In July 2017 Shadow BEIS Secretary Rebecca Long-Bailey asked the Government to confirm how much of the UK offshore wind sector was owned by UK investors and companies. The government declined to provide any statistics, so analysis by Labour Energy Forum now fills this gap.   

The report shows:

  • 7.3% of the UK’s offshore wind generating capacity is owned by UK entities
  • 92.7% is owned by non-UK entities
  • 51.2% of UK offshore wind is publicly-owned
  • 0.07% is owned by UK public entities

31.5% of the generating capacity (3,280MW) belongs to Danish state-owned company DONG, which has just been awarded a subsidy to build the world’s largest wind turbine. The City of Munich’s energy utility Stadtwerke Munchen owns 173MW worth of offshore wind electricity generation in the UK and 4.3% of Europe’s overall offshore wind energy generation.

Report author Mika Minio-Paluello said,

“How come German cities own some of the largest windfarms in the UK, while our cities miss out? The Tories are privatising the wind right under our noses. The sell-off of UK wind to foreign and private companies will leave the public hurting for decades. Public ownership of offshore wind is a huge opportunity to revive coastal communities, create tens of thousands of jobs, and build a public revenue stream well into the twenty-first century.”

The top 5 owners of UK offshore wind are revealed as:

  1. DONG (Public – Denmark) 3280 MW – 31.5%
  2. ScottishPower-Iberdrola (Private – Spain) 909 MW – 8.7%
  3. EON (Private – Germany) 852 MW – 8.2%
  4. Innogy (Private–Germany) 669 MW – 6.4%
  5. Vattenfall (Public–Sweden) 608 MW – 5.9%

Shadow BEIS secretary Rebecca Long-Bailey, who contributed an introduction to the report, said,

“One of the Labour Party’s core missions is to ensure that 60 per cent of the UK’s energy comes from zero-carbon renewable sources by 2030. Offshore wind will play an important role in meeting this target. But we must also ensure that the transition to a low carbon future is just. This is why Labour not only supports investment and real proactive support for the renewables sector but we also commit to ensuring more rapid growth and diversification of ownership within this important sector through the creation of publicly owned and locally accountable energy companies and co-operatives. As such, ‘Who owns the wind, owns the future’ from the Labour Energy Forum provides an important analysis of current ownership in the offshore wind sector and models of public ownership.”

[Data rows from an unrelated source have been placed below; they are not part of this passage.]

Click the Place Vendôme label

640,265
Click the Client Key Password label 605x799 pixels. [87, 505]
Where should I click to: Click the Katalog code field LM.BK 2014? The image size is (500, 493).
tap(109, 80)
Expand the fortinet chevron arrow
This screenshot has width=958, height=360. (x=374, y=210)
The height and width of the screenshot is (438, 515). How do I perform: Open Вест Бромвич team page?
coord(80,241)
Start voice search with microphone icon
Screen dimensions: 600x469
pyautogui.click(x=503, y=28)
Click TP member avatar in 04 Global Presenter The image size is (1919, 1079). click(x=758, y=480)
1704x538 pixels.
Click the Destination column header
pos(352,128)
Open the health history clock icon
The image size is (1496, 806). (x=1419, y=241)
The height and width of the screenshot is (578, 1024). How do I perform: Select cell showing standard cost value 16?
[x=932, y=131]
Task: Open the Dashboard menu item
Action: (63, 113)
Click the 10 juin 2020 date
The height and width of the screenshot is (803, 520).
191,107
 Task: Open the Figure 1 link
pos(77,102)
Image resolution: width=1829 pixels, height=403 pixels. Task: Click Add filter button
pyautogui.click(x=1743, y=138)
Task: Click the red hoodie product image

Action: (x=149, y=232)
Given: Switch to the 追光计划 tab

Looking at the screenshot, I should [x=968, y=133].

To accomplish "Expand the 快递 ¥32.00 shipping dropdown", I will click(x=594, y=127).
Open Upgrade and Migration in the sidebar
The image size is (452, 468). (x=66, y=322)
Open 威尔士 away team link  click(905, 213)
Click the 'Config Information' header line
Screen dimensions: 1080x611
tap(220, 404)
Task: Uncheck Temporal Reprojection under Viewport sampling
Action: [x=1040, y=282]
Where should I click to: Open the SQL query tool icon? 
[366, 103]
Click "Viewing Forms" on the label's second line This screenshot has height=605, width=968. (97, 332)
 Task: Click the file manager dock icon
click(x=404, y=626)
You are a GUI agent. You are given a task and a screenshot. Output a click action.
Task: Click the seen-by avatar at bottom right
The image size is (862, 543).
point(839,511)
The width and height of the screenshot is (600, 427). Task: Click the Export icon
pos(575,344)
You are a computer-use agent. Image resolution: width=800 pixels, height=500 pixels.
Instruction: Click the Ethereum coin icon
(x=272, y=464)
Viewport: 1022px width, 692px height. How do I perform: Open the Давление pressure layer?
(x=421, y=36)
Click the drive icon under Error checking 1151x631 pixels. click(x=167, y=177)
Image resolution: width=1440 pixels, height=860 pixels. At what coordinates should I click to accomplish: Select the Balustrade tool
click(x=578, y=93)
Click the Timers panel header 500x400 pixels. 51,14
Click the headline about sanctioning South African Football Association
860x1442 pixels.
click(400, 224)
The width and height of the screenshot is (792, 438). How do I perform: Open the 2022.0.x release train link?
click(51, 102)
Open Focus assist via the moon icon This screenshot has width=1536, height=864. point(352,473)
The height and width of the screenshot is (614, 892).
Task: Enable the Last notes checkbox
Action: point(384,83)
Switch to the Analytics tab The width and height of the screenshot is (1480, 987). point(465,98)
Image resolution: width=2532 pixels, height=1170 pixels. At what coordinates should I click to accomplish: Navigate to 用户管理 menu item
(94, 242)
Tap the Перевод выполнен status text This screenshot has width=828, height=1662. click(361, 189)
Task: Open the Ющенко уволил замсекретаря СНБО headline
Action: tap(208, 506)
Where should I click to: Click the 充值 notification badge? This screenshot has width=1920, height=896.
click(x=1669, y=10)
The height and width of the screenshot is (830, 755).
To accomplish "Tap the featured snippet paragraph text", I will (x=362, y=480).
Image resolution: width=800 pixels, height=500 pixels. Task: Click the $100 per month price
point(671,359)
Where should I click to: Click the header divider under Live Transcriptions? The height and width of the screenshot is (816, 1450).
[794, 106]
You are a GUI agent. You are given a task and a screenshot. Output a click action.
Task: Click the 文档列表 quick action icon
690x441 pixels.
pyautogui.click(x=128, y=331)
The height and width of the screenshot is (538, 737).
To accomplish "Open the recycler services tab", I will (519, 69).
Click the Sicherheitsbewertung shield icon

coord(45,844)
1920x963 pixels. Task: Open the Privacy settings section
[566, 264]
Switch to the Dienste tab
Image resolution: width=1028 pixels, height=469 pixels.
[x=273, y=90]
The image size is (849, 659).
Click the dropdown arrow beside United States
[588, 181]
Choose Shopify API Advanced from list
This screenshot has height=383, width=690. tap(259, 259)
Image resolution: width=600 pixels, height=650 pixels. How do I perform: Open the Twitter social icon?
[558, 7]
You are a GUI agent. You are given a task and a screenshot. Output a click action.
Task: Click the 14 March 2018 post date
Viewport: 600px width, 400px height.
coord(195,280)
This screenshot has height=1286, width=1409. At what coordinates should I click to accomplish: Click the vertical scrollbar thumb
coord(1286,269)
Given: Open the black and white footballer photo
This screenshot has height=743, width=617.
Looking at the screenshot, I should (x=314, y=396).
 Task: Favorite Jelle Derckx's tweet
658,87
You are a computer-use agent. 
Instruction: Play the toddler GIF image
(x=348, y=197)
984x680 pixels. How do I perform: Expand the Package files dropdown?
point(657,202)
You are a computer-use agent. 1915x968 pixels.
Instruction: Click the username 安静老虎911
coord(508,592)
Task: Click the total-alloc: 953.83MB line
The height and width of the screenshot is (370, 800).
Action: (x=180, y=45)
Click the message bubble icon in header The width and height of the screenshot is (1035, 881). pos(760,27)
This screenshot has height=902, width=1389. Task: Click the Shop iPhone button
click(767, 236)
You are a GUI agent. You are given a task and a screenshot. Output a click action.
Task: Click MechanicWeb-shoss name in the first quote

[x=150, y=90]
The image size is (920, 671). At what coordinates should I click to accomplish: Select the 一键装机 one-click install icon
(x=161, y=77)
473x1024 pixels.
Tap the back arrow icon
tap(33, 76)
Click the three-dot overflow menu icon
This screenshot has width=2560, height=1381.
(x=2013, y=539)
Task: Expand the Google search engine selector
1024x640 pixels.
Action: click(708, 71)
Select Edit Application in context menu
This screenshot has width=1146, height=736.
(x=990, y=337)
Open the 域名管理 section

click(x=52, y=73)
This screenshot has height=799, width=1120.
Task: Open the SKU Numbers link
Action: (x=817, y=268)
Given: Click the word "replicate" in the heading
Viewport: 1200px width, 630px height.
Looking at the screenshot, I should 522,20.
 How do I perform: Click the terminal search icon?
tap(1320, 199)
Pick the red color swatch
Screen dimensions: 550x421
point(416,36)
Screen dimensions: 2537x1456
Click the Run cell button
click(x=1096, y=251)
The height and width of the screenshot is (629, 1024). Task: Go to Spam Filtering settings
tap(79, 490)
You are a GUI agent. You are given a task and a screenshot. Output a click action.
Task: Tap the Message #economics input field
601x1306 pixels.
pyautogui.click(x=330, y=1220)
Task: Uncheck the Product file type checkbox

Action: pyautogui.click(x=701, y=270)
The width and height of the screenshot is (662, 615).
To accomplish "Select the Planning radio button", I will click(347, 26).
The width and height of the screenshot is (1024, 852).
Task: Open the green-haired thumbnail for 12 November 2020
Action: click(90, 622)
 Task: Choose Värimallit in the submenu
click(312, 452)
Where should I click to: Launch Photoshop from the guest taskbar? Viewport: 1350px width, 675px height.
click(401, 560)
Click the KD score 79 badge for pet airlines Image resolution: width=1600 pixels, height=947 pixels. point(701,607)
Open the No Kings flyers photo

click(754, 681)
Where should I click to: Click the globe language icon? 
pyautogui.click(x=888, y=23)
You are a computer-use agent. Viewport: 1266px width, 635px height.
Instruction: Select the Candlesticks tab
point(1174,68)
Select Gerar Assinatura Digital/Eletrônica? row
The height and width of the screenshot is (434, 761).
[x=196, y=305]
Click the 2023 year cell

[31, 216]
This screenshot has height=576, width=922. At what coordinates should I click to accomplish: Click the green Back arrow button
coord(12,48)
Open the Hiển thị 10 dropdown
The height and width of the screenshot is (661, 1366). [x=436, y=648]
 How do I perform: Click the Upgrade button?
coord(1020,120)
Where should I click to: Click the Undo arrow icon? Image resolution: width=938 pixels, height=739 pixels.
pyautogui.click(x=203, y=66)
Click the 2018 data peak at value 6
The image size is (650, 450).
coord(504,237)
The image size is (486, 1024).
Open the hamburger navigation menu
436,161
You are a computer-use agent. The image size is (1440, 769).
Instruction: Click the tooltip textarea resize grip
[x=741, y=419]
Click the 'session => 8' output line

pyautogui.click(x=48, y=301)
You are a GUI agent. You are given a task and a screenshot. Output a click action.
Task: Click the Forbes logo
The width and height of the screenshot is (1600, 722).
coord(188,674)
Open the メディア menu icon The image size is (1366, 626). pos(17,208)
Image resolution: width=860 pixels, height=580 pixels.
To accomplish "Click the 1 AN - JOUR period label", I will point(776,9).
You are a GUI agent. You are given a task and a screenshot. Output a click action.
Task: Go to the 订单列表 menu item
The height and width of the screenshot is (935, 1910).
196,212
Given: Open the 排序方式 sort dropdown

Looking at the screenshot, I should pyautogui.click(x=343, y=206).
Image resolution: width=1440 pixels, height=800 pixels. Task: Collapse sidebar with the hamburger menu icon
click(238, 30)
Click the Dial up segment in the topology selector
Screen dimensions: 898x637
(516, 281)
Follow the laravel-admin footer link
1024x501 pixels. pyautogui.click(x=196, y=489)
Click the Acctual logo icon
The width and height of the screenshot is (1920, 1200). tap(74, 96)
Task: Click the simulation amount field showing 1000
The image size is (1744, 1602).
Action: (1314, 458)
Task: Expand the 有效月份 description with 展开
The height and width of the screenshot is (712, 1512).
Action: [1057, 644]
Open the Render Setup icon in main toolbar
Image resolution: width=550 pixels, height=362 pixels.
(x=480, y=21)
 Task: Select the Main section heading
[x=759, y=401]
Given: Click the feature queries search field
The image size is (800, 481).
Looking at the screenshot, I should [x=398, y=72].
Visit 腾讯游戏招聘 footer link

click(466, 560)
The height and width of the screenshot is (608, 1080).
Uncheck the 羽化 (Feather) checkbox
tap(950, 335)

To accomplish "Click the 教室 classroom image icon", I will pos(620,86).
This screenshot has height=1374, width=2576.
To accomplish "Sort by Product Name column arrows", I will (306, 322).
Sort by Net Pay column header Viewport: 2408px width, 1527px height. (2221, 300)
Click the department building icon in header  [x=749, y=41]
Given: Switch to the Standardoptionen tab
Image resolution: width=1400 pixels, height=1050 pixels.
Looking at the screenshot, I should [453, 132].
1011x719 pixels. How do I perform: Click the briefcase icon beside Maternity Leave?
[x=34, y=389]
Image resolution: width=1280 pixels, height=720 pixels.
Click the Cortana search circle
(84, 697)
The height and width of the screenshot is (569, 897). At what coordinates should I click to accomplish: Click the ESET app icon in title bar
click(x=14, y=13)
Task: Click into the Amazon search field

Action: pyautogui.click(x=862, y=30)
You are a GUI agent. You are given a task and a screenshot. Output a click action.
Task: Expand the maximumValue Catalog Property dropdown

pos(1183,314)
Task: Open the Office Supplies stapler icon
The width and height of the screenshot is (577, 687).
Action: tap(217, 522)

  1. Labour Energy Forum is a think tank of Labour Party members coming together to debate and promote a just, progressive, democratic energy future.

1 Comment

Mike Parr · November 8, 2017 at 8:36 pm

The situation is somewhat worse than outlined. The Tories are not “privatising wind” they are lettting foreign state owned entities buy into UK off-shore “real-estate”. In the case of Oersted (ex-Dong) the company is global with operations in the USA and Taiwan. The Danish gov has just made agreements with China & the USA-Trump administration (strange but true) to help them develop their off-shore wind resource. You can guess who might be the beneficiaries (& good luck to the Danes). The Uk has an of-shore wind resource estimated at up to 600GW: almost enough to power Europe. The question to be answerd is: will this resource be exploited by UK companies, employing UK people and paying taxes in the UK, or, as the Tories would seem to want it, by an array of foreign companies playing fast & loose with tax and bringing minimal benefits to the UK. Labour needs to get its act together in this area. It needs an industrial strategy and financing fit for purpose – aimed at UK companies. Financing needs to be in the £10s of billions over 10s of years. Doing this would transform the north of the UK.